== Records shown ==
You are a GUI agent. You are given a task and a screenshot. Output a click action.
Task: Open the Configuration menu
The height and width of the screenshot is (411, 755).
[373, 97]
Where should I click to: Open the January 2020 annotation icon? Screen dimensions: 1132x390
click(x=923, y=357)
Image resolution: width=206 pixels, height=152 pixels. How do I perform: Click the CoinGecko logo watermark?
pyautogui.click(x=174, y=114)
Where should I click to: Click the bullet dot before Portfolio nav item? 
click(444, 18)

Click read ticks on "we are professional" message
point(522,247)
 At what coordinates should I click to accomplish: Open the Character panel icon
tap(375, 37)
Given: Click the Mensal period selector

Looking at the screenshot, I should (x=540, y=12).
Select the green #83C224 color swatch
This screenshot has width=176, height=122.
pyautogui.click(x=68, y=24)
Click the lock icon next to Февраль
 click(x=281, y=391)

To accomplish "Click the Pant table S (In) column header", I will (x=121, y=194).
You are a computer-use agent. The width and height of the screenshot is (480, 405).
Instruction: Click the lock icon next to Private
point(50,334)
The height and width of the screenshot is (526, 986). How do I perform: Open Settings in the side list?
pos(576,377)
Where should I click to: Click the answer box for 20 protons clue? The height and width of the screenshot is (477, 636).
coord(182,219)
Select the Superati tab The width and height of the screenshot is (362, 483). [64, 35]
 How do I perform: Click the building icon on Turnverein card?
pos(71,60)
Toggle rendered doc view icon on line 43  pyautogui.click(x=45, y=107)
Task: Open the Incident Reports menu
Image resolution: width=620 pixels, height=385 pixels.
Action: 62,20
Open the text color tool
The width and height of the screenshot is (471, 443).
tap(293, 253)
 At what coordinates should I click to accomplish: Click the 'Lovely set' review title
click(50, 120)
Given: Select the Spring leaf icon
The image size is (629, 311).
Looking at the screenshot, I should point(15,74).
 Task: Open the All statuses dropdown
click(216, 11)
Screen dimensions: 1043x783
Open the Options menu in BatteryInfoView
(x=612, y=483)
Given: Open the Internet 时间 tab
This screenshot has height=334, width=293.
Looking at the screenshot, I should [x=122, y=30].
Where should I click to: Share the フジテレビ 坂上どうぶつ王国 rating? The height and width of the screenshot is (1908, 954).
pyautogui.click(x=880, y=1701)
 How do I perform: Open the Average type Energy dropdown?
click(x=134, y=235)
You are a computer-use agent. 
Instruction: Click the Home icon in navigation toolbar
===
Work to complete
Determine how many lines of the records contain the word "computer". Reply with the number by itself.

Solved exercise
2